Être parent en zone de guerre

Être parent est une grande responsabilité, ce n’est pas facile tous les jours, c’est une vérité universelle. « Mais il y a une chose à laquelle on ne pense pas souvent à ce sujet-là, c’est qu’en contexte de guerre, c’est justement très difficile d’être parent », me dit Garine Papazian-Zohrabian, professeure agrégée au département de psychopédagogie de l’Université de Montréal. Ayant travaillé notamment avec Médecins sans frontières et auprès de familles réfugiées au Québec, sa spécialité concerne les traumatismes psychiques de guerre chez les enfants. « Dans un contexte de guerre, pour un parent, quand l’enfant est en vie, c’est déjà un bravo, et s’il est nourri, un double bravo. Si les parents arrivent à répondre aux besoins de base, la parentalité est déjà complétée. Parce que souvent, ils n’ont pas le temps ou l’énergie pour s’occuper de l’éducation. Souvent, il n’y a pas de disponibilité affective. Si nous revenons à ce père qui joue avec sa fille sous les bombes, on peut dire qu’il a une santé mentale et une solidité au niveau de sa personnalité qui viennent probablement de sa propre enfance. » 

PHOTO FOURNIE PAR LE STUDIO

Giorgio Cantarini et Roberto Benigni dans une scène de La vie est belle

[Ce père] a des bases assez solides pour pouvoir être un facteur de protection et avoir cette disponibilité psychique avec son enfant.

Garine Papazian-Zohrabian, de l’Université de Montréal

Dans une entrevue au journal Le Parisien, Abdallah explique qu’il a pris cette décision avec sa femme de masquer la vérité à sa fille. « Nous avons décidé de procéder de cette façon pour protéger l’état psychologique de Salwa. L’idée m’est venue de mon enfance. Quand j’étais jeune, je jouais avec des fusils jouets. J’ai donc pensé pouvoir dire à ma fille que ce qui se passe dehors, c’est une pièce de théâtre. Quand on entend un bombardement ou un grondement d’avion, on rit. Elle suppose qu’il s’agit vraiment d’un jeu. »

Est-ce que cela fonctionne ? Oui, si bien sûr Salwa ne fait qu’entendre des bruits et n’est pas témoin de l’horreur, explique Garine Papazian-Zohrabian. « En fait, la valeur traumatique de l’événement, c’est vraiment le sens et l’interprétation que la personne lui donner. Les parents peuvent protéger l’enfant en influençant la perception qu’il a de l’événement. Ils peuvent être protecteurs comme ils peuvent eux-mêmes angoisser, se désorganiser et ainsi désorganiser leurs enfants. »

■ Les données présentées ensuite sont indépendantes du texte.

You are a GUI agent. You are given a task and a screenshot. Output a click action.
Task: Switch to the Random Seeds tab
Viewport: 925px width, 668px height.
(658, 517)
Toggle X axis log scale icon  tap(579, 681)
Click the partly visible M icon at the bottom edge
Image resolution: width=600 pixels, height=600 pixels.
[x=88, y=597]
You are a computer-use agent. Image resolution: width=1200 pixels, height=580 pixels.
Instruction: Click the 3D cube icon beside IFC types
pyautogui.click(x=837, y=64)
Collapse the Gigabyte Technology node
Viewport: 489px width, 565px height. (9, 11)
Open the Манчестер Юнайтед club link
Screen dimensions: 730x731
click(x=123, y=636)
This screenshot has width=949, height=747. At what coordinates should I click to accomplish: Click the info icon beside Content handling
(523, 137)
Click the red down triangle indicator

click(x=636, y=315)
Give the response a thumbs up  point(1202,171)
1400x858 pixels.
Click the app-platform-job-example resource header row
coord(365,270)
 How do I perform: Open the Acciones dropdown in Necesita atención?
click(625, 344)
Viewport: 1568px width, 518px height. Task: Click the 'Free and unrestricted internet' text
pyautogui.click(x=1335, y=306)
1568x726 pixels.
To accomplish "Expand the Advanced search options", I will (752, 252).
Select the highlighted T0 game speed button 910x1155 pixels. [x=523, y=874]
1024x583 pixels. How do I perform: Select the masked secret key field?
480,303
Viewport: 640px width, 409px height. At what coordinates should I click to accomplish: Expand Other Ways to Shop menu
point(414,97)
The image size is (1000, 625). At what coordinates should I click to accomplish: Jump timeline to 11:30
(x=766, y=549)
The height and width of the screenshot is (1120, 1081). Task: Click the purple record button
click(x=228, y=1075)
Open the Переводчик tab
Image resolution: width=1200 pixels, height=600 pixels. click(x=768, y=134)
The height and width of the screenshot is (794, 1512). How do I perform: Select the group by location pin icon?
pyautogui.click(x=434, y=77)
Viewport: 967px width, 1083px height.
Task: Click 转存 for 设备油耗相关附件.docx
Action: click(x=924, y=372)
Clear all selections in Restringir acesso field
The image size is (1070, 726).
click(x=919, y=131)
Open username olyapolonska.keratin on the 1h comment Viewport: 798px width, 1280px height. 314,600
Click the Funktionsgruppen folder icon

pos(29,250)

PHOTO ABDULAZIZ KETAZ, AGENCE FRANCE-PRESSE

Abdallah avec sa fille Salwa

La professeure a pu constater les séquelles de la guerre chez certaines familles de réfugiés syriens, justement. Par exemple cette femme qui a dû se cacher pendant deux mois dans deux pièces minuscules de son appartement, sans eau, sans électricité, avec trois enfants de 1 an, 3 ans et 5 ans. « Il y a beaucoup de parents qui ont été complètement dévastés et stressés, qui n’ont pas pu aimer leurs enfants comme ils auraient pu le faire en contexte de paix. Il n’y avait pas de temps pour raconter des histoires ou jouer. On est loin de cette parentalité-là qui est pour nous anodine. Et dans ce sens, il y a beaucoup de carences, affectives ou éducatives, chez les enfants de la guerre. »

Car ce sont des circonstances de vie qu’on peine à imaginer. Les enfants sont les premières victimes de la destruction des infrastructures, quand ils perdent leur droit à la sécurité, à l’éducation, aux soins médicaux. Quand tout ce qu’il leur reste est un parent, qu’on leur souhaite d’avoir la force d’Abdallah Al-Mohamed.

La guerre n’est pas un jeu. Mais le jeu inventé par ce père pourrait bien sauver Salwa des traumatismes de la guerre. Et en agissant ainsi, Abdallah ne protège pas que sa fille : il protège notre humanité dans un conflit déshumanisant.